Tennis court work, however, does require additional knowledge and the patience to meet the high standards set by your customers, but in the end it has the potential to pay off for you.
"Contractors just looking to consider tennis court work sometimes are scared off by the price," says Jeff Gearheart of SealMaster. "When you see driveway sealer for $1.50 a gallon, and then you see tennis court surfacing at $8 or $9 a gallon, some people might not want to make this initial investment, but they get so much more money for the area they are doing."
"Money wise, we've done quite well," says Brad Buck, partner at C&B Buck Bros. in Holland, OH. "If we're slow in one area, the tennis court striping seems to pick up some of that. I do a lot of six-court areas, and for a school system it takes seven days to do it. So that's seven days that my guys have more work and we've got other crews who are out sealing driveways and parking lots."

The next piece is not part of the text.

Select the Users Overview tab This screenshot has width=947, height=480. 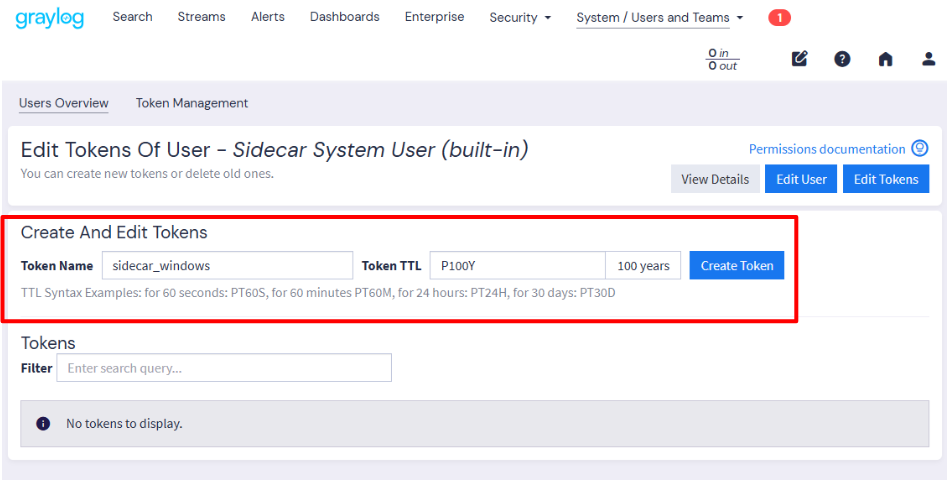(x=63, y=103)
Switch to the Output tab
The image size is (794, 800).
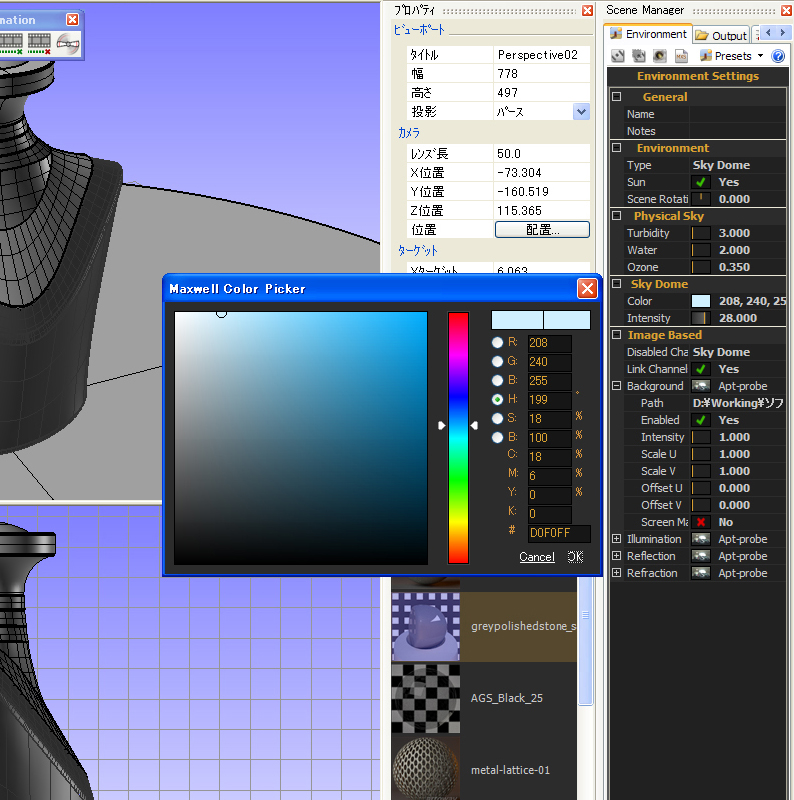pos(721,35)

J&S Asphalt in Rocklin, CA, has been working on tennis courts since the late 1980s and has their own tennis court crew that does surfacing, striping, and building. President Roy Sampson says the tennis business has been successful for his company, too.
"It's a niche," he says. "There aren't a lot of people who do it and for us there isn't a lot of competition."
Tennis court work isn't just for anyone, however. The crews working on these jobs need to be very meticulous. School systems and private clubs will use these courts for competitive play, and homeowners who have a tennis court in their yard certainly want it to look as close to perfect as possible.
"You can get away with a little more when you're doing driveways," Gearheart says. "But with tennis courts you have to be very careful and very clean or you could run into costly repairs."
If you're familiar with the process of mixing and placing driveway sealer, tennis court surfacing material will be easy for you to adjust to. Just follow your manufacturer's directions for mixing and placing. There are a few different layers involved in the process, and not all of them are necessary in every situation.
On a new court, let the surface cure for two to four weeks before working on it. When ready to start working on a court, clean the surface using blowers, wire brushes, or any other tools necessary for a successful sealing environment.
Check your court for "bird baths," areas where water remains on the court one hour after it stops raining or after you flood a court. There are two approaches you can take to leveling off a court that holds standing water.
"If it's something small, we can build it up with multiple coats of sand and acrylic resurfacer, which you can squeegee. It's the same material we would use on a new court to build it up," says Sampson. "If it's something deep, we would do an overlay with asphalt."
If you're surfacing an asphalt court that isn't brand new, you'll probably have some cracks that need filling. When and how you address those cracks will vary depending on your customer, because there's really no cosmetic way to fill cracks.
"To make repairs on a tennis court is very noticeable, so typically people wait until it's time to resurface the entire court before they make any type of repair, unless it's something that is going to cause failures to the court during that period," Sampson says.
Buck says the school systems in his area aren't putting in new courts, instead they're maintaining the ones they have.